This independent review and certification may occur either before or after the instrument has been executed, and if it occurs after the date of execution, the named trustee shall not be subject to removal under this paragraph. Any attorney whose written engagement signed by the client is expressly limited to the preparation of a certificate under this subdivision, including the prior counseling, shall not be considered to otherwise represent the client.
(C) After full disclosure of the relationships of the persons involved, the instrument is approved pursuant to an order under Article 10 (commencing with Section 2580) of Chapter 6 of Part 4 of Division 4.
(7) If, as determined under Part 17 (commencing with Section 810) of Division 2, the trustee is substantially unable to manage the trust’s financial resources or is otherwise substantially unable to execute properly the duties of the office. When the trustee holds the power to revoke the trust, substantial inability to manage the trust’s financial resources or otherwise execute properly the duties of the office may not be proved solely by isolated incidents of negligence or improvidence.
(8) If the trustee is substantially unable to resist fraud or undue influence. When the trustee holds the power to revoke the trust, substantial inability to resist fraud or undue influence may not be proved solely by isolated incidents of negligence or improvidence.
(9) For other good cause.
(c) If, pursuant to paragraph (6) of subdivision (b), the court finds that the designation of the trustee was not consistent with the intent of the settlor or was the product of fraud or undue influence, the person being removed as trustee shall bear all costs of the proceeding, including reasonable attorney’s fees.
(d) If the court finds that the petition for removal of the trustee was filed in bad faith and that removal would be contrary to the settlor’s intent, the court may order that the person or persons seeking the removal of the trustee bear all or any part of the costs of the proceeding, including reasonable attorney’s fees.
(e) If it appears to the court that trust property or the interests of a beneficiary may suffer loss or injury pending a decision on a petition for removal of a trustee and any appellate review, the court may, on its own motion or on petition of a cotrustee or beneficiary, compel the trustee whose removal is sought to surrender trust property to a cotrustee or to a receiver or temporary trustee.

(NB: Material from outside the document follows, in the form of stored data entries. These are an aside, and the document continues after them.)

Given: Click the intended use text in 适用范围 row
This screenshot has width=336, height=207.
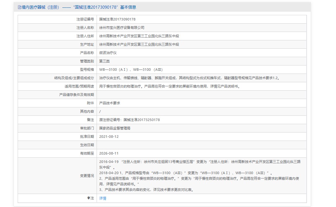Looking at the screenshot, I should pos(169,86).
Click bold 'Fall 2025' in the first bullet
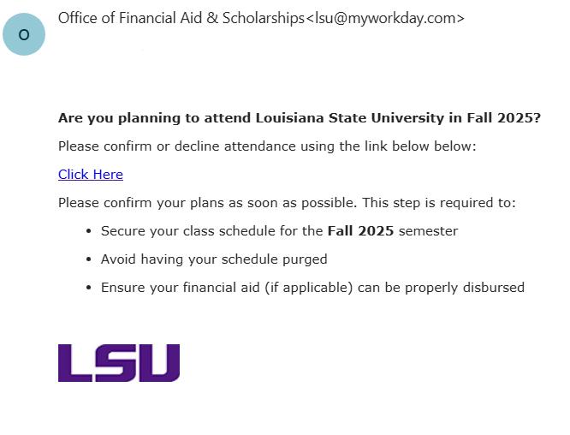Screen dimensions: 570x435 point(360,231)
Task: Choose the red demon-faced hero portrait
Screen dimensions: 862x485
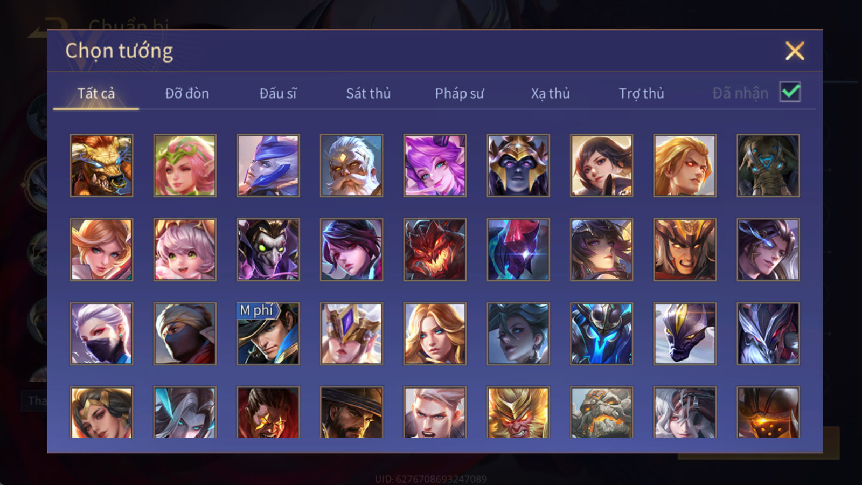Action: pos(435,250)
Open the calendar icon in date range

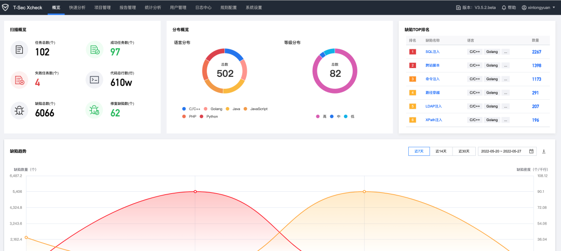click(x=531, y=151)
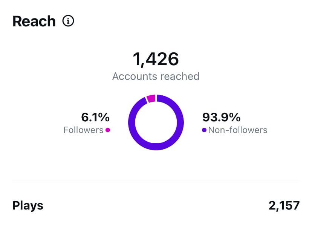Click the right arc of the purple ring

[180, 122]
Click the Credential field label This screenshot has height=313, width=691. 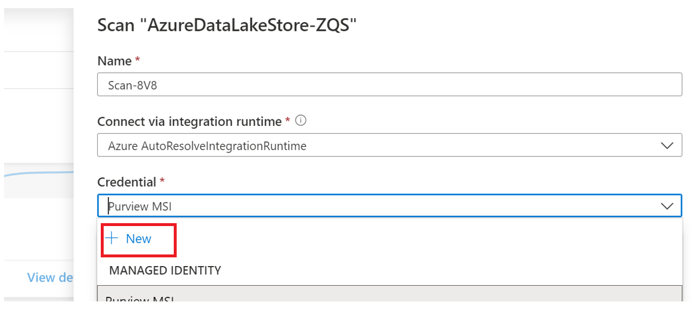tap(127, 182)
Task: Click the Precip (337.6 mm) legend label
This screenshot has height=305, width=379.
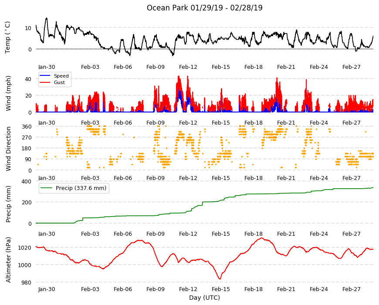Action: [81, 188]
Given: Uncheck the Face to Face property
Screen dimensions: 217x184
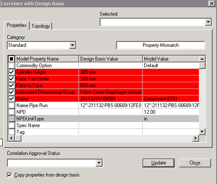Looking at the screenshot, I should (11, 86).
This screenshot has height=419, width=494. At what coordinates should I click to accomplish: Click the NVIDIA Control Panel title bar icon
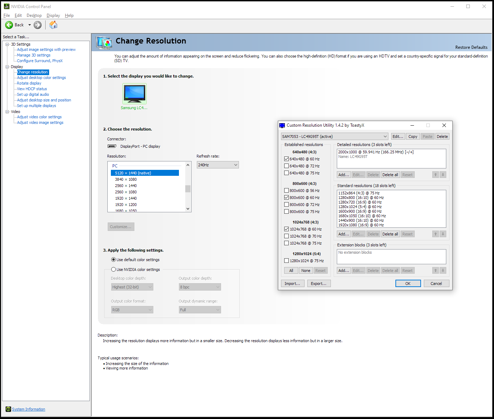[7, 6]
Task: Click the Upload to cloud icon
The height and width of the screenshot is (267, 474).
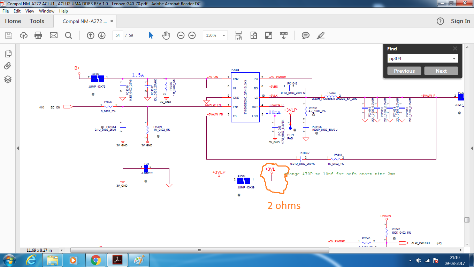Action: (x=23, y=35)
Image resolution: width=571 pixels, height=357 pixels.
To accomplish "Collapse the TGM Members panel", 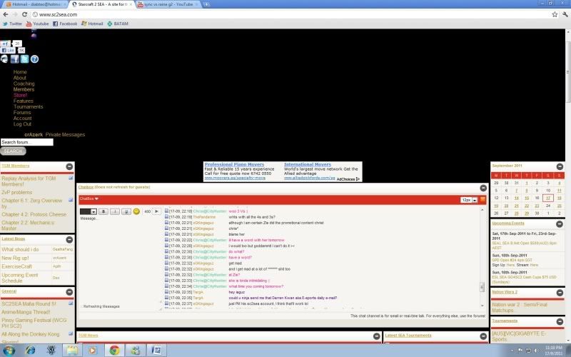I will tap(69, 166).
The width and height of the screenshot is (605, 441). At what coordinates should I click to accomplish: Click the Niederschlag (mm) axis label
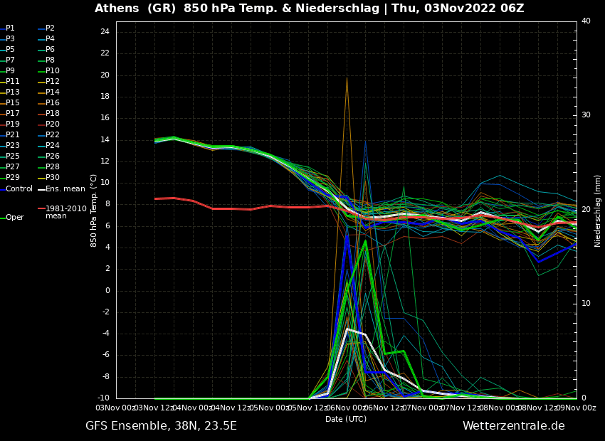(x=598, y=211)
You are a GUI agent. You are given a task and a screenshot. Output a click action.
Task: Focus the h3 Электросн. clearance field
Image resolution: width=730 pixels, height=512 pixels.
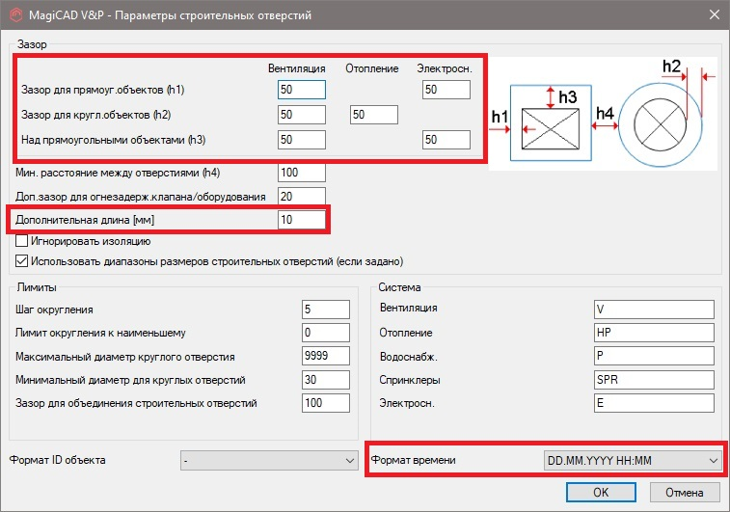coord(445,140)
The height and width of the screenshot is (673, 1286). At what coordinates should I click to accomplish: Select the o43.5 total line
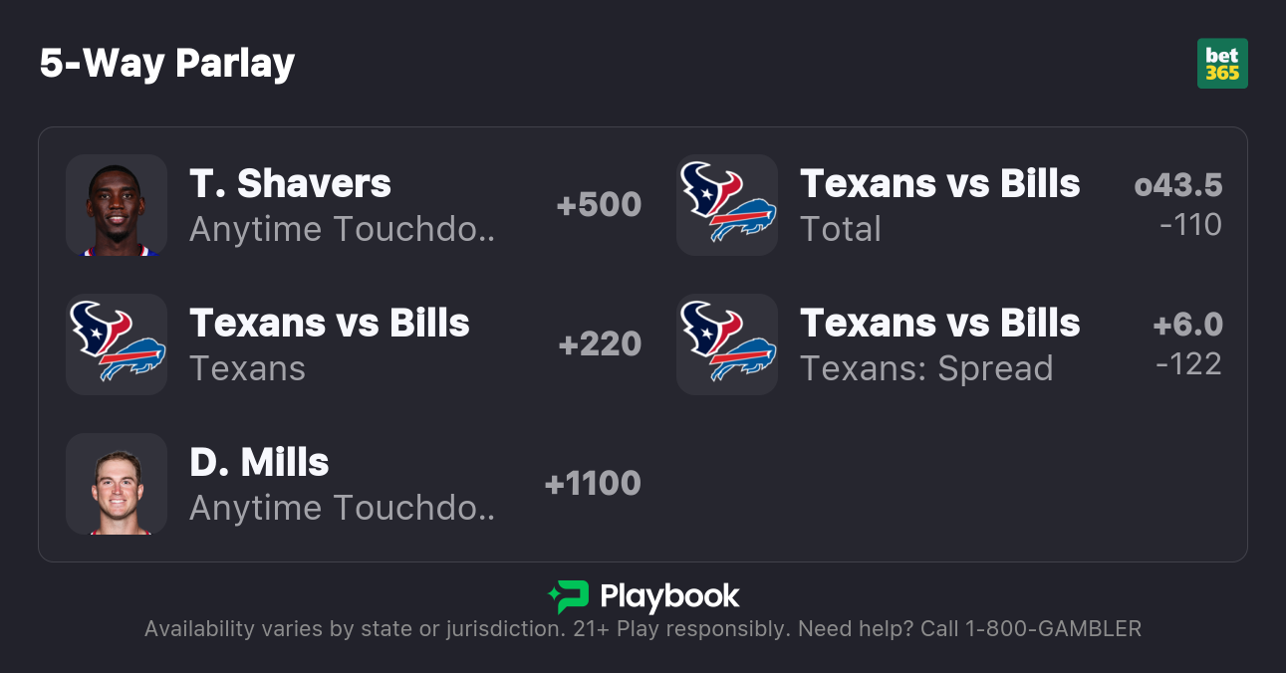click(1178, 185)
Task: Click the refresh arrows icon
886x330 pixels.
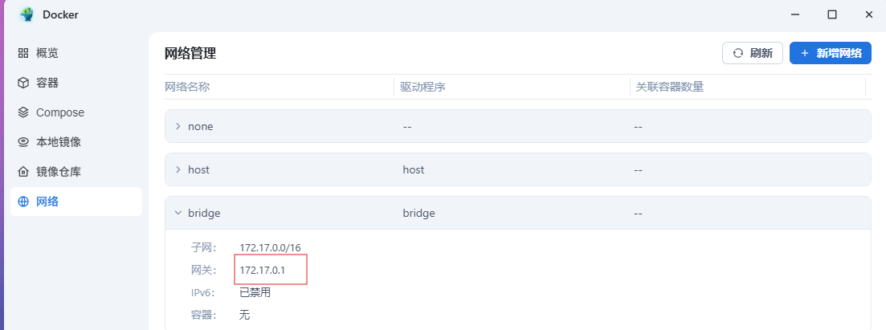Action: click(x=737, y=54)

The court may also suspend the powers of the trustee to the extent the court deems necessary.
(f) For purposes of this section, the term “related by blood or marriage” shall include persons within the seventh degree.

SEC. 44.

 Section 19209 of the Public Contract Code is amended to read:

19209.
 (a) Notwithstanding Section 10231.5 of the Government Code, the Judicial Council shall annually provide a report to the Joint Legislative Budget Committee and the State Auditor that provides information related to contracts and payments for the trial courts pursuant to subdivisions (b) and (c). The report shall be provided no later than September 30 of each year, covering the state fiscal year ending June 30 of that year. Additionally, judicial branch entities using the Financial Information System for California (FISCal) shall participate with the state’s transparency effort by making their contract and payment information available for the state’s transparency websites on a rolling basis. For these entities, the judicial branch shall ensure their contract and payment information is entered in FISCal for the state transparency websites and for state department audit purposes.
(b) For the trial courts, payment data shall include a list of all vendors or contractors receiving payments during the reporting period. For each vendor or contractor receiving any payment during the reporting period, the report shall identify the amount of payment to the contractor or vendor, the type of service or good provided, and the judicial branch entity or entities with which the vendor or contractor was contracted to provide that service or good.
(c) For the trial courts, the report shall include all contracts and contract amendments made during the report period. The report shall identify the vendor or contractor, the type of service or good provided under the contract, and, if applicable, the nature of the amendment, the duration of the amendment, and the cost of the amendment.

SEC. 45.

 Section 100 of the Welfare and Institutions Code is amended to read:

100.
 (a) The Judicial Council shall establish a planning and advisory group consisting of appropriate professional and program specialists to recommend on the development of program guidelines and funding procedures consistent with this chapter. At a minimum, the council shall adopt program guidelines consistent with the guidelines established by the National Court Appointed Special Advocate Association, and with California law, but the council may require additional or more stringent standards. State funding shall be contingent on a program adopting and adhering to the program guidelines adopted by the council.
(b) The program guidelines adopted by the council shall be adopted and incorporated into local rules of court by each participating superior court as a prerequisite to funding pursuant to this chapter.
(c) The council shall adopt program guidelines and criteria for funding that encourage multicounty CASA programs where appropriate, and shall not provide for funding more than one program per county.
(d) The council shall establish, in a timely fashion, a request-for-proposal process to establish, maintain, or expand local CASA programs and may require local matching funds or in-kind funds not to exceed the proposal request. The maximum state grant per county program per year shall not exceed seventy thousand dollars ($70,000) in counties in which the population is less than 700,000 and shall not exceed one hundred thousand dollars ($100,000) in counties in which the population is 700,000 or more, according to the annual population report provided by the Department of Finance.

SEC. 46.

 No reimbursement is required by this act pursuant to Section 6 of Article XIII B of the California Constitution because the only costs that may be incurred by a local agency or school district will be incurred because this act creates a new crime or infraction, eliminates a crime or infraction, or changes the penalty for a crime or infraction, within the meaning of Section 17556 of the Government Code, or changes the definition of a crime within the meaning of Section 6 of Article XIII B of the California Constitution.